LEO T. SOROKIN, Chief Magistrate Judge.

Plaintiff Breaking Glass Pictures has filed an ex parte motion for early discovery for the sole purpose of identifying the ninety-one "Doe" defendants listed in the complaint. Specifically, the plaintiff seeks authority to: (i) subpoena subscriber information from seven Internet Service Providers ("ISPs"); and (ii) serve interrogatories and depositions notices on the individuals identified by the ISPs "to determine whether or not the actual Internet subscriber is a proper defendant in this action." Doc. No. 5 at 1. At a hearing on the plaintiff's motion, the Court questioned whether the ninety-one Does are properly joined as defendants in this action. Upon consideration of the plaintiff's motion, along with its oral argument and written submissions regarding the issue of joinder, I recommend: (i) the plaintiff's claims against the Doe defendants be SEVERED; (ii) the claims against Does 2 through 91 be DISMISSED without prejudice; and (iii) the plaintiff's ex parte discovery motion be ALLOWED in part and DENIED in part.

I. BACKGROUND

The plaintiff is the registered owner of the copyright to a horror film entitled "6 Degrees of Hell" ("the Film"). Doc. No. 1 at ¶ 1; see IMDb, 6 Degrees of Hell, http://www.imdb.com/title/tt2002789/ (last visited Apr. 25, 2013). On March 29, 2013, the plaintiff sued ninety-one unknown defendants who are identified only by Internet Protocol ("IP") addresses they allegedly used to illegally download the Film. Doc. No. 1 at ¶¶ 17-289. The plaintiff asserts claims of copyright infringement in violation of 17 U.S.C. § 501, contributory copyright infringement, and civil conspiracy.
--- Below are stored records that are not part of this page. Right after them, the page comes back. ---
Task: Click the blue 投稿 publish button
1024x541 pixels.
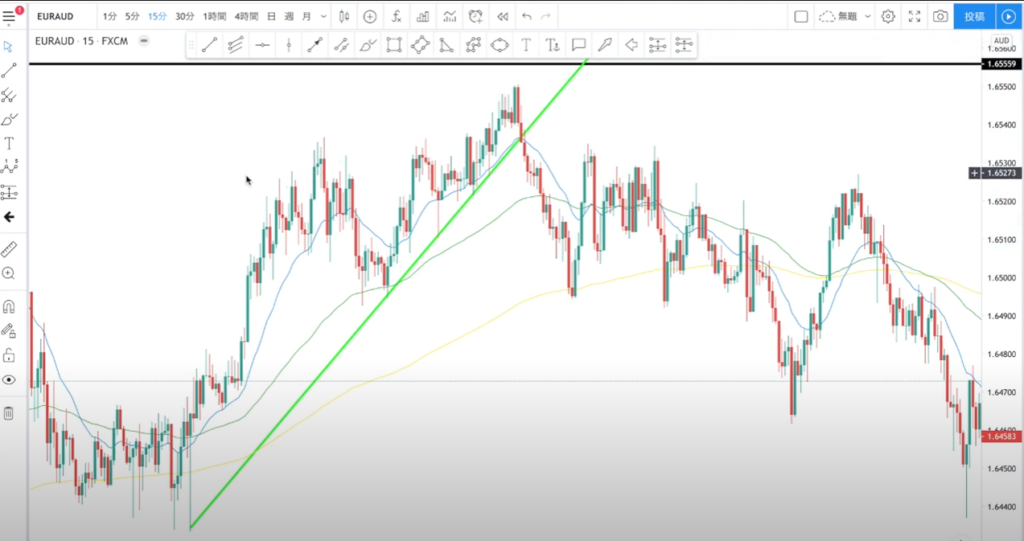Action: (x=974, y=16)
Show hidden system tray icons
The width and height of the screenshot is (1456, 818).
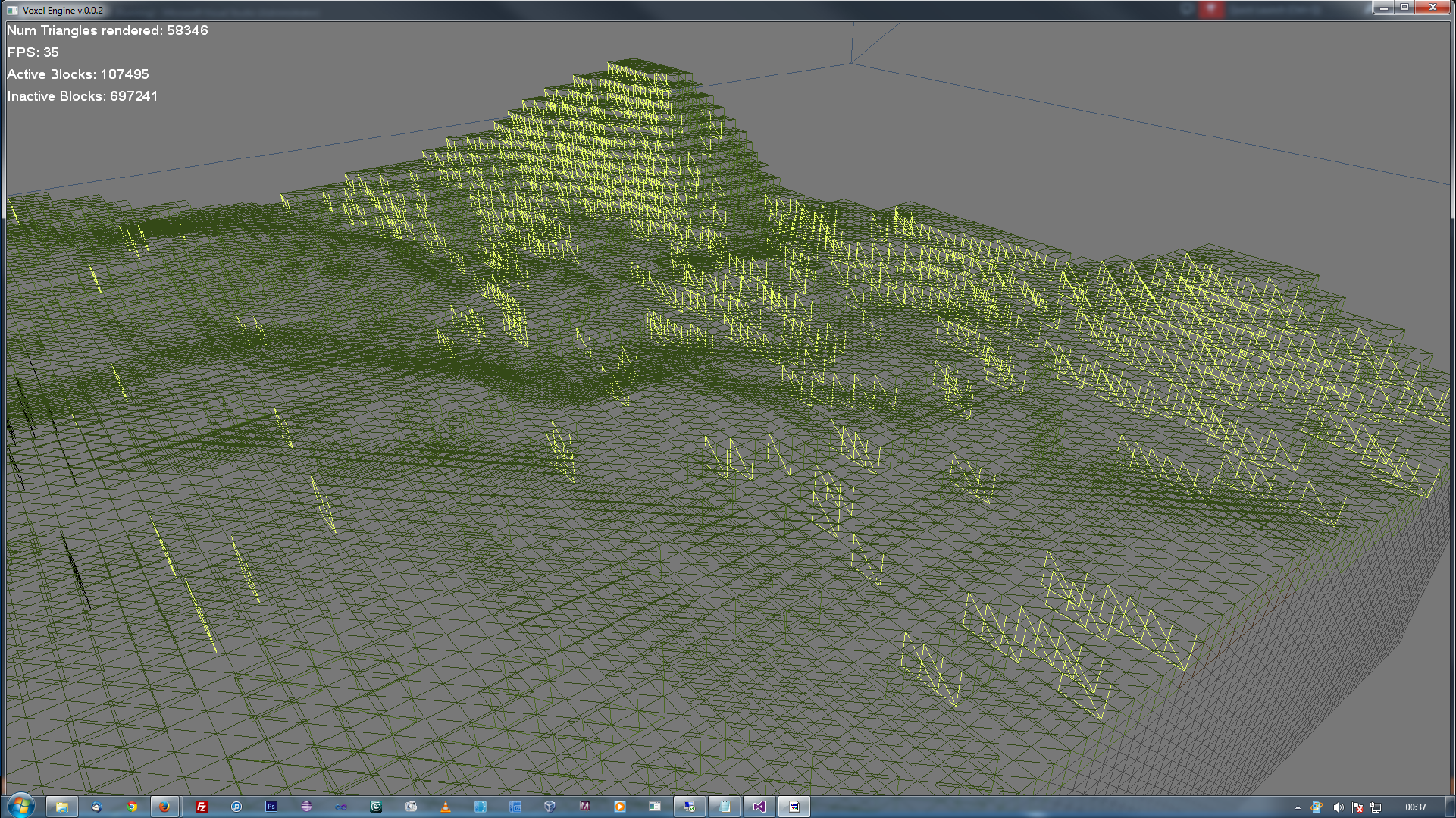1298,807
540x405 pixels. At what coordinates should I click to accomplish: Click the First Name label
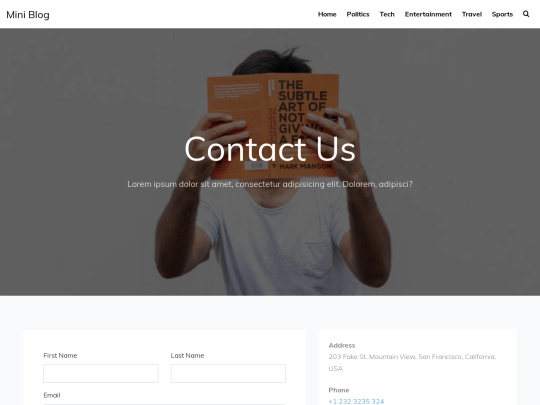60,355
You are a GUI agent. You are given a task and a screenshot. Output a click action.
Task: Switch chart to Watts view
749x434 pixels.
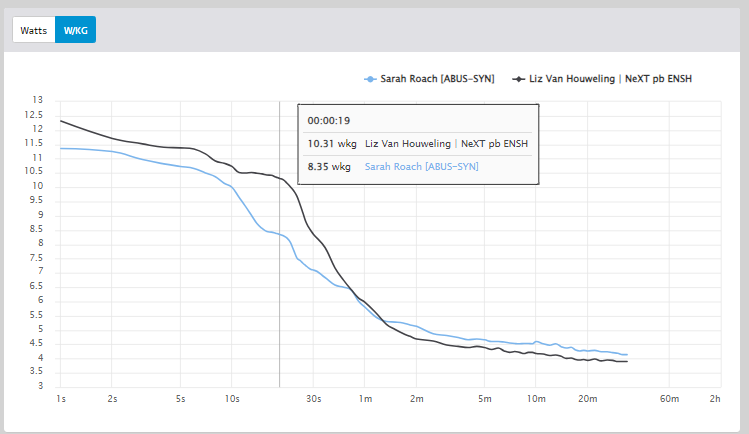tap(34, 30)
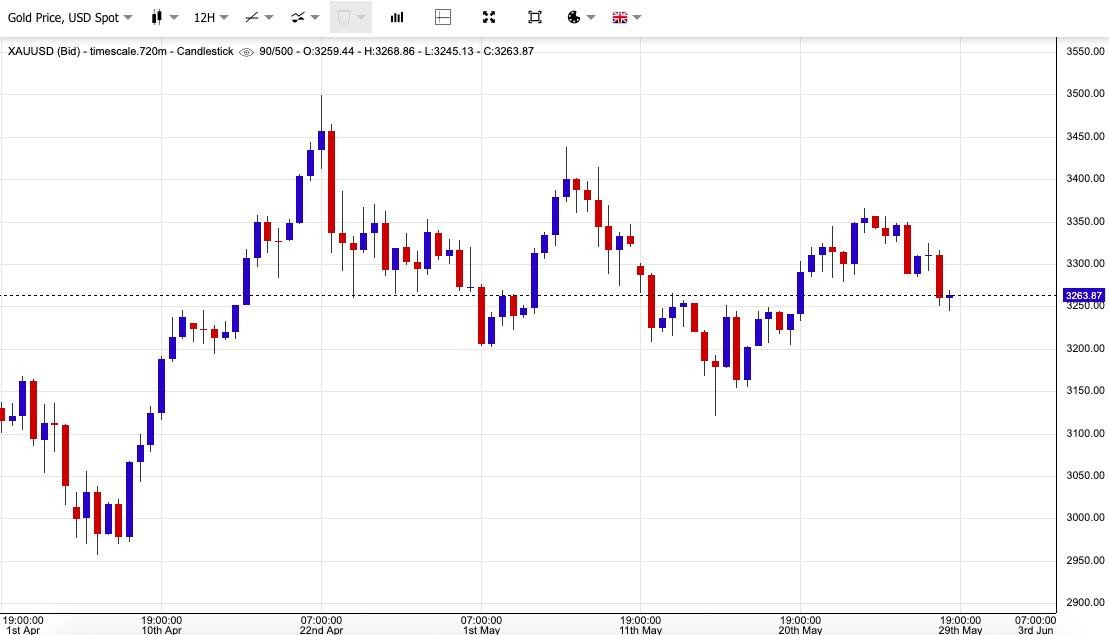Click the 1st May date on time axis
Image resolution: width=1109 pixels, height=635 pixels.
click(481, 630)
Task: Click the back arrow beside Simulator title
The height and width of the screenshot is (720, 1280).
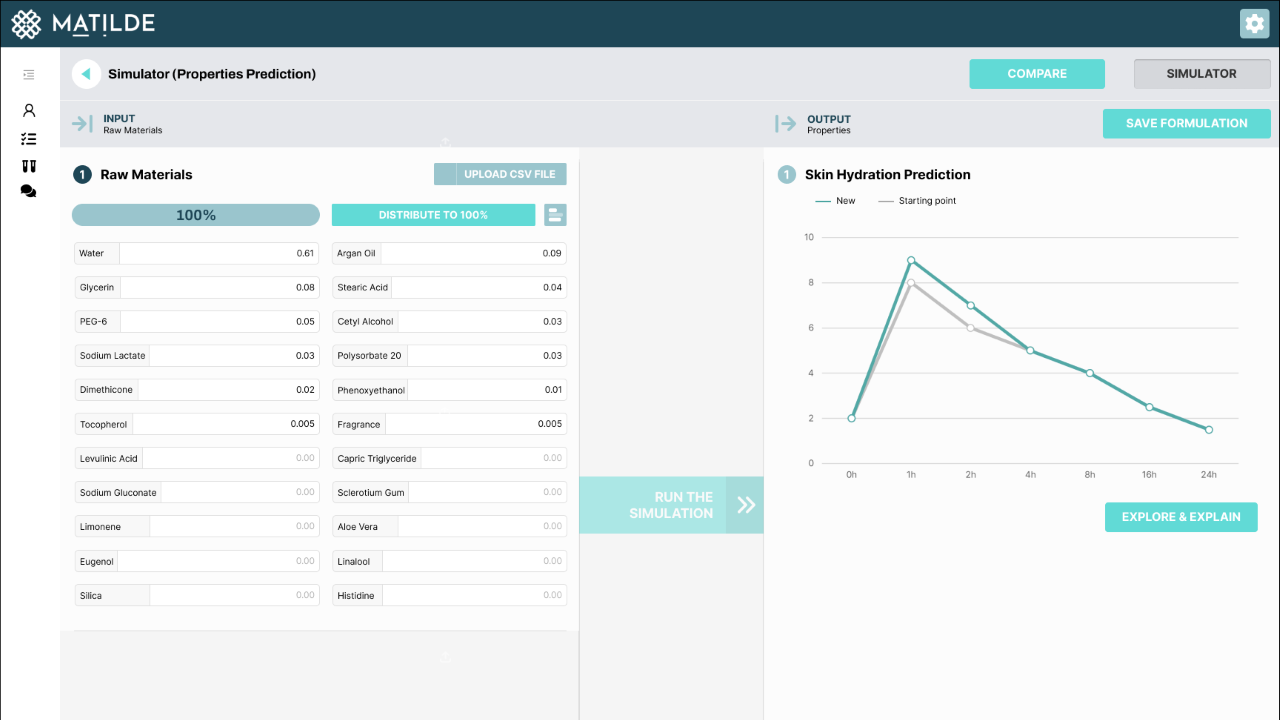Action: tap(87, 74)
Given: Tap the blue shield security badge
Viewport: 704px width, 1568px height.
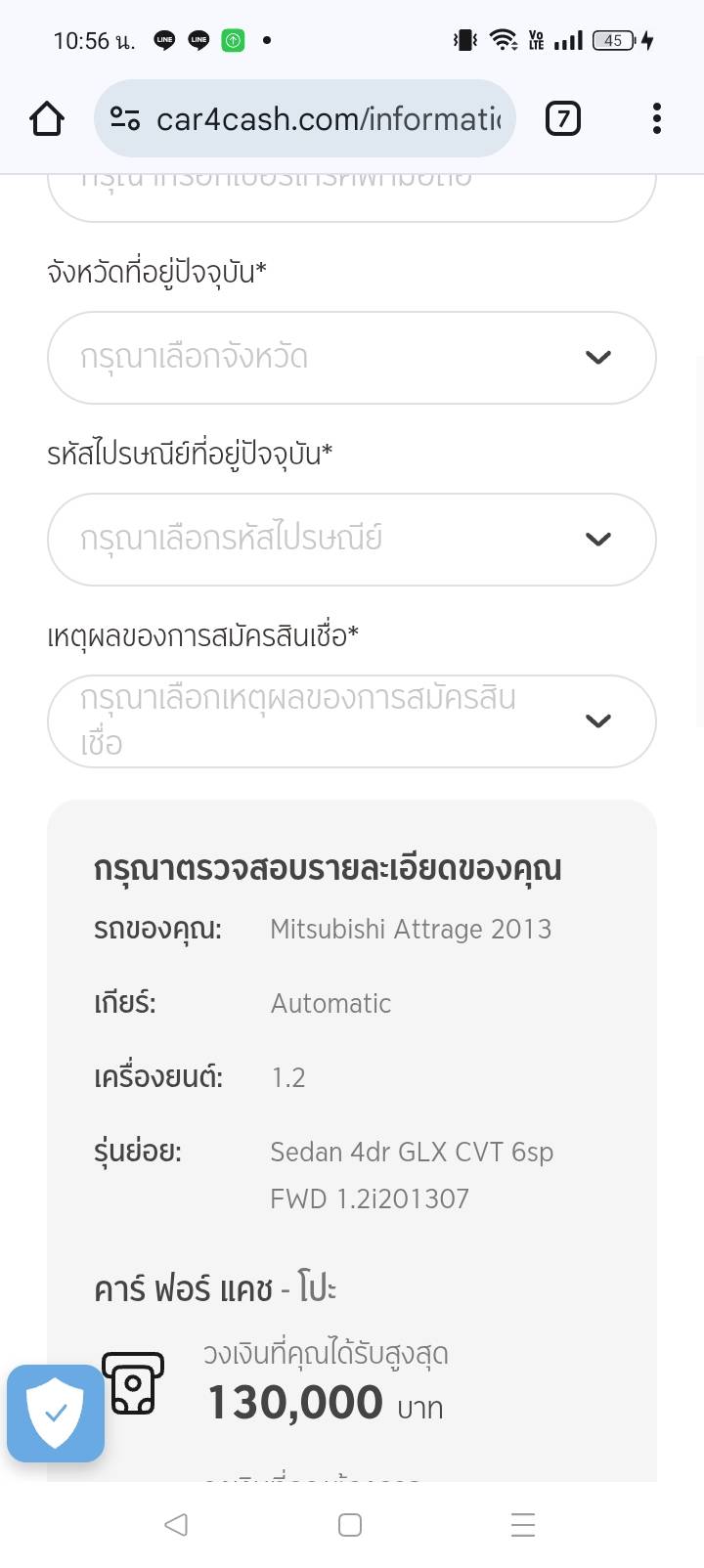Looking at the screenshot, I should click(x=56, y=1413).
Id. at ¶¶ 93-113.1

In its complaint, the plaintiff alleges the defendants acted "in a collective and interdependent manner" to unlawfully reproduce and distribute the Film using a peer-to-peer filesharing protocol called BitTorrent. Id. at ¶¶ 2, 290. BitTorrent enables its users to download and upload digital versions of motion pictures and other data from one another via "swarms," which are identified by unique "hash code" identifiers. Id. at 290-94. The sharing of a file begins with a single uploader, who makes the file available to the swarm. Id. at ¶ 295. As other users in the swarm download the file, each becomes an uploader as well, with subsequent generations of downloaders receiving pieces of the file from every other user in the swarm who previously has downloaded all, or part, of the file, and who is connected to BitTorrent at that moment in time. Id. at ¶¶ 296-98; see Liberty Media Holdings, LLC v. Swarm Sharing Hash File, 821 F.Supp.2d 444, 448 (D. Mass. 2011) (providing a more detailed explanation of BitTorrent). According to the plaintiff, each Doe defendant was part of the same swarm,2 id. at ¶¶ 11, 303, and each publicly distributed the Film at some point in time, id. at ¶ 299.

This case is not unique. The plaintiff's allegations here mirror those made in what has been described as "a `nationwide blizzard' of copyright infringement actions" arising from the use of BitTorrent. Patrick Collins, Inc. v. Does 1-38, No. 12-cv-10756, Doc. No. 21 (D. Mass. Feb. 19, 2013), approved and adopted, Doc. No. 24 (D. Mass. Mar. 19, 2013) (quoting In re BitTorrent Adult Film Copyright Infringement Cases, 2012 WL 1570765, at *1 (E.D.N.Y. May 1, 2012)). Although the "blizzard" originated in lawsuits brought by companies in the adult film industry, it has expanded to include actions by companies holding copyrights to motion pictures in other genres as well. See, e.g., NGN Prima Prods., Inc. v. Swarm Sharing Hash File, No. 12cv-11878-JCB, Doc. No. 12 at 4 (D. Mass. Nov. 15, 2012). Indeed, the plaintiff in this action recently has generated its own flurry of litigation, filing at least thirty-two nearly identical actions against a total of 2,548 unknown defendants in federal courts across the country during the past few months.3 Each action involves the same Film, and seventeen of them include a total of 1,918 defendants from the specific BitTorrent swarm at issue here (as identified by the Shared Hash).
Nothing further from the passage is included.